:: BRIEF ::
Each entry below should be reproduced character for character.

:: INFORMATION SUPPLIED ::
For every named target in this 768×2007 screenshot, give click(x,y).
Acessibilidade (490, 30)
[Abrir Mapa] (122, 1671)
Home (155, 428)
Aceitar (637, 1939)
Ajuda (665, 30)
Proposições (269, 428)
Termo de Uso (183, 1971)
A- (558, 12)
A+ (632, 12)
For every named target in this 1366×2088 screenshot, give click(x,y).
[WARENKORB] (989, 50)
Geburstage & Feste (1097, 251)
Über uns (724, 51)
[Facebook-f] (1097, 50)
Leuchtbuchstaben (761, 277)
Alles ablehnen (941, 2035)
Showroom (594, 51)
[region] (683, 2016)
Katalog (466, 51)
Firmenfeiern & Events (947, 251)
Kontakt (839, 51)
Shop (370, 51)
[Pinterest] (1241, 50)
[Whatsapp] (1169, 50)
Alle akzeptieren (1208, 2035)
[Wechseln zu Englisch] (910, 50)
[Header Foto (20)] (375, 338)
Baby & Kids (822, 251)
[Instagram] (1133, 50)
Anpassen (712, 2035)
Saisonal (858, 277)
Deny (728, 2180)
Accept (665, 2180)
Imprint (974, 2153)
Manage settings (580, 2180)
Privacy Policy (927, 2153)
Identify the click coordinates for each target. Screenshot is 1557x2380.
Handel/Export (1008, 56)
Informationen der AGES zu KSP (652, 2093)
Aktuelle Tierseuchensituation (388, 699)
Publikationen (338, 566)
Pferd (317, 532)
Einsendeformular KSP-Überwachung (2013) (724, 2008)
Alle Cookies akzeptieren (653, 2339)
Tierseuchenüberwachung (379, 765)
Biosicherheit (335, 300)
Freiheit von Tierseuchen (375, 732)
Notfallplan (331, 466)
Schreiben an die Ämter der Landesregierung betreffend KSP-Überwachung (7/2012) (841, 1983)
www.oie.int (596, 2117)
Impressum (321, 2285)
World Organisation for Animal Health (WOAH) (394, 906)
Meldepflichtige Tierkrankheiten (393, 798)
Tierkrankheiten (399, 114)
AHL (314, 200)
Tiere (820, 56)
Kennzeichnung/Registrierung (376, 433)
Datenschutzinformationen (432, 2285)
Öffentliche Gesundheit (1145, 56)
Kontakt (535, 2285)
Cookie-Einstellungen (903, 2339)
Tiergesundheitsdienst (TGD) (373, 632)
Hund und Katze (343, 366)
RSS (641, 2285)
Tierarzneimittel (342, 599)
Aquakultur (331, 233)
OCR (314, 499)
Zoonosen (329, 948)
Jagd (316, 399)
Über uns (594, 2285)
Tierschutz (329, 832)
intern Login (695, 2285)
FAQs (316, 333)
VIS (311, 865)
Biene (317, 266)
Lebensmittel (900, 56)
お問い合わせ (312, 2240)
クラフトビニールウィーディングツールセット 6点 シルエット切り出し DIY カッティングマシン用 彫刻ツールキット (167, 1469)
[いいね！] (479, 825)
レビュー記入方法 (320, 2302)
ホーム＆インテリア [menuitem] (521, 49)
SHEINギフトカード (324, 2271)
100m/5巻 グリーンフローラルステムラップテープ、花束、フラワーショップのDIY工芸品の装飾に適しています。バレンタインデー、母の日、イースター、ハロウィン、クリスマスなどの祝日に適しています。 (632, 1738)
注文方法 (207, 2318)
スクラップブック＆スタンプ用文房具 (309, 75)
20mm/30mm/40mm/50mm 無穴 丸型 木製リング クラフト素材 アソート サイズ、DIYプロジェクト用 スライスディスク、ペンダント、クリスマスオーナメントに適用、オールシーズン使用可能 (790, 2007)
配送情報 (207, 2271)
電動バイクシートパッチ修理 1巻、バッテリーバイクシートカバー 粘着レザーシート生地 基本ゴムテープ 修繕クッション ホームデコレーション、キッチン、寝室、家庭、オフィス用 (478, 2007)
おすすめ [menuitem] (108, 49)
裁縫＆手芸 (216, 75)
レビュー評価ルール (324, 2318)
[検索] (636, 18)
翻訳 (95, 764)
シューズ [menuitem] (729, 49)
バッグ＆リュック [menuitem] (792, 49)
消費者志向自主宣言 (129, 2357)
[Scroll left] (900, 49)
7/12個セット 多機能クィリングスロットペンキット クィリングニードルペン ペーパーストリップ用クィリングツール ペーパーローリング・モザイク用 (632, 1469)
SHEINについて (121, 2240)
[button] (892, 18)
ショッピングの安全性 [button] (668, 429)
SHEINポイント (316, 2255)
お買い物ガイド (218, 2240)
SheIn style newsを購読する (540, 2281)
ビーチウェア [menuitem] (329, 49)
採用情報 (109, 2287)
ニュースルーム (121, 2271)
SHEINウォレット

:: SOLVED PROBLEM ::
For every named target in this 768×2007 screenshot, give click(x,y).
Acessibilidade (490, 30)
[Abrir Mapa] (122, 1671)
Home (155, 428)
Aceitar (637, 1939)
Ajuda (665, 30)
Proposições (269, 428)
Termo de Uso (183, 1971)
A- (558, 12)
A+ (632, 12)
For every named target in this 1366×2088 screenshot, give click(x,y).
[WARENKORB] (989, 50)
Geburstage & Feste (1097, 251)
Über uns (724, 51)
[Facebook-f] (1097, 50)
Leuchtbuchstaben (761, 277)
Alles ablehnen (941, 2035)
Showroom (594, 51)
[region] (683, 2016)
Katalog (466, 51)
Firmenfeiern & Events (947, 251)
Kontakt (839, 51)
Shop (370, 51)
[Pinterest] (1241, 50)
[Whatsapp] (1169, 50)
Alle akzeptieren (1208, 2035)
[Wechseln zu Englisch] (910, 50)
[Header Foto (20)] (375, 338)
Baby & Kids (822, 251)
[Instagram] (1133, 50)
Anpassen (712, 2035)
Saisonal (858, 277)
Deny (728, 2180)
Accept (665, 2180)
Imprint (974, 2153)
Manage settings (580, 2180)
Privacy Policy (927, 2153)
Identify the click coordinates for each target. Screenshot is 1557x2380.
Handel/Export (1008, 56)
Informationen der AGES zu KSP (652, 2093)
Aktuelle Tierseuchensituation (388, 699)
Publikationen (338, 566)
Pferd (317, 532)
Einsendeformular KSP-Überwachung (2013) (724, 2008)
Alle Cookies akzeptieren (653, 2339)
Tierseuchenüberwachung (379, 765)
Biosicherheit (335, 300)
Freiheit von Tierseuchen (375, 732)
Notfallplan (331, 466)
Schreiben an die Ämter der Landesregierung betreffend KSP-Überwachung (7/2012) (841, 1983)
www.oie.int (596, 2117)
Impressum (321, 2285)
World Organisation for Animal Health (WOAH) (394, 906)
Meldepflichtige Tierkrankheiten (393, 798)
Tierkrankheiten (399, 114)
AHL (314, 200)
Tiere (820, 56)
Kennzeichnung/Registrierung (376, 433)
Datenschutzinformationen (432, 2285)
Öffentliche Gesundheit (1145, 56)
Kontakt (535, 2285)
Cookie-Einstellungen (903, 2339)
Tiergesundheitsdienst (TGD) (373, 632)
Hund und Katze (343, 366)
RSS (641, 2285)
Tierarzneimittel (342, 599)
Aquakultur (331, 233)
OCR (314, 499)
Zoonosen (329, 948)
Jagd (316, 399)
Über uns (594, 2285)
Tierschutz (329, 832)
intern Login (695, 2285)
FAQs (316, 333)
VIS (311, 865)
Biene (317, 266)
Lebensmittel (900, 56)
お問い合わせ (312, 2240)
クラフトビニールウィーディングツールセット 6点 シルエット切り出し DIY カッティングマシン用 彫刻ツールキット (167, 1469)
[いいね！] (479, 825)
レビュー記入方法 (320, 2302)
ホーム＆インテリア [menuitem] (521, 49)
SHEINギフトカード (324, 2271)
100m/5巻 グリーンフローラルステムラップテープ、花束、フラワーショップのDIY工芸品の装飾に適しています。バレンタインデー、母の日、イースター、ハロウィン、クリスマスなどの祝日に適しています。 (632, 1738)
注文方法 (207, 2318)
スクラップブック＆スタンプ用文房具 (309, 75)
20mm/30mm/40mm/50mm 無穴 丸型 木製リング クラフト素材 アソート サイズ、DIYプロジェクト用 スライスディスク、ペンダント、クリスマスオーナメントに適用、オールシーズン使用可能 (790, 2007)
配送情報 (207, 2271)
電動バイクシートパッチ修理 1巻、バッテリーバイクシートカバー 粘着レザーシート生地 基本ゴムテープ 修繕クッション ホームデコレーション、キッチン、寝室、家庭、オフィス用 (478, 2007)
おすすめ [menuitem] (108, 49)
裁縫＆手芸 (216, 75)
レビュー評価ルール (324, 2318)
[検索] (636, 18)
翻訳 (95, 764)
シューズ [menuitem] (729, 49)
バッグ＆リュック [menuitem] (792, 49)
消費者志向自主宣言 (129, 2357)
[Scroll left] (900, 49)
7/12個セット 多機能クィリングスロットペンキット クィリングニードルペン ペーパーストリップ用クィリングツール ペーパーローリング・モザイク用 (632, 1469)
SHEINについて (121, 2240)
[button] (892, 18)
ショッピングの安全性 [button] (668, 429)
SHEINポイント (316, 2255)
お買い物ガイド (218, 2240)
SheIn style newsを購読する (540, 2281)
ビーチウェア [menuitem] (329, 49)
採用情報 (109, 2287)
ニュースルーム (121, 2271)
SHEINウォレット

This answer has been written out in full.